**Aim:** Pull out every line in the entries below that contains the string "blue". Uppercase and lowercase letters count as different.

**Entries supplied:**
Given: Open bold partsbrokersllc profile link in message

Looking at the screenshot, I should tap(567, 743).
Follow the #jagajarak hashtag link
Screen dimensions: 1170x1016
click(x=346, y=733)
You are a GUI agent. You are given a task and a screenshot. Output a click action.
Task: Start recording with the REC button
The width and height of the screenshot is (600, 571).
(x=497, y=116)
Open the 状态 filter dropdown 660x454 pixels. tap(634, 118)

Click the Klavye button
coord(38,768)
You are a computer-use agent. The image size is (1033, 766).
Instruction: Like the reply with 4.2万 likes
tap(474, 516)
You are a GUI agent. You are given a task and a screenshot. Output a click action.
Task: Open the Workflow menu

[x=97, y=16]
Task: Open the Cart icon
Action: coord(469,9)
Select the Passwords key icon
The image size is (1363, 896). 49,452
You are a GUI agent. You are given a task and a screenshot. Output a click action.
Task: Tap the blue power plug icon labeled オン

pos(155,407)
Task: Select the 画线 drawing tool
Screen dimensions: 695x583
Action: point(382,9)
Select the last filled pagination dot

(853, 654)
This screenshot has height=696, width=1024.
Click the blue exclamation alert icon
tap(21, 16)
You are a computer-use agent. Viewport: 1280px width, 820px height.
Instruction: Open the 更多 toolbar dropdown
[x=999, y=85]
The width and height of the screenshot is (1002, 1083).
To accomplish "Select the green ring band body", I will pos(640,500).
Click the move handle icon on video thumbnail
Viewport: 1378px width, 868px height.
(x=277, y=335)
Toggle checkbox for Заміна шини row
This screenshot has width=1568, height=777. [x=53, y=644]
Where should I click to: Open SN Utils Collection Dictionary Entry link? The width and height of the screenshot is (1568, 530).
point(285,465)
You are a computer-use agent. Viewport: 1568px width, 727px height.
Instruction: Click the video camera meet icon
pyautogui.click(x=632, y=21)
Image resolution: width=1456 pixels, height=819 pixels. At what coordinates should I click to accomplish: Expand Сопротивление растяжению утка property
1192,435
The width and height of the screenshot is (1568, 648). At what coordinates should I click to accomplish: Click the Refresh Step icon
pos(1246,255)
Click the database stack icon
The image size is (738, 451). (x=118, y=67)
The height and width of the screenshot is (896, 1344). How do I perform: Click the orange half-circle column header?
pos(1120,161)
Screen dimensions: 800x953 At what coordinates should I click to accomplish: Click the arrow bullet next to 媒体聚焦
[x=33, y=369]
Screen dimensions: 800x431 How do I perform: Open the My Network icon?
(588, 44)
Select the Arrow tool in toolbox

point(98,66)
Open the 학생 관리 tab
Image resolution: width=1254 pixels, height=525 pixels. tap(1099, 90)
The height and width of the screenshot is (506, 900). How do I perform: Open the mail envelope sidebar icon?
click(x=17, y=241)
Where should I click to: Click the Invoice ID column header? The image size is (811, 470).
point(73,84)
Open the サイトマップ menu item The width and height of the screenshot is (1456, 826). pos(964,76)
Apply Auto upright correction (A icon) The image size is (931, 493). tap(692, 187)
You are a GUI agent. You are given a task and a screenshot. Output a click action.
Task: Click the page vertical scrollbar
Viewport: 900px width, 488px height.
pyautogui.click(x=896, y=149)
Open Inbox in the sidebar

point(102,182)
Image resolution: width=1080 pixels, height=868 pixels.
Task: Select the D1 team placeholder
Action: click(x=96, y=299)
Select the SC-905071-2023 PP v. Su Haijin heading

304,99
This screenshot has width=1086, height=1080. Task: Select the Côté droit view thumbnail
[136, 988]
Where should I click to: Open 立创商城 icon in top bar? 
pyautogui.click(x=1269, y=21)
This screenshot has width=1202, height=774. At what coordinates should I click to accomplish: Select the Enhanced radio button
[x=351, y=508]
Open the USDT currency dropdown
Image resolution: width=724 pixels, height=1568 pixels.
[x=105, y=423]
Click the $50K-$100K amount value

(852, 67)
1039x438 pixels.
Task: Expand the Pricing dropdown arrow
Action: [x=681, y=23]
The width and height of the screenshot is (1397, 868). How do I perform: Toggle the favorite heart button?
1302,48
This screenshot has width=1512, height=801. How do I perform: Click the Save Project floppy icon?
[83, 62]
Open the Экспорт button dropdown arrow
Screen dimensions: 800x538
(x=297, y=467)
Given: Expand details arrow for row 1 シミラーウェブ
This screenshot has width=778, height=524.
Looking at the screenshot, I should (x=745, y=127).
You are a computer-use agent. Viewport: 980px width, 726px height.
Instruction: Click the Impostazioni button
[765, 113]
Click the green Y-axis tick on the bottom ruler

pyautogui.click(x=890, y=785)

**Answer to this problem:**
Task: Tap the blue power plug icon labeled オン
Click the blue exclamation alert icon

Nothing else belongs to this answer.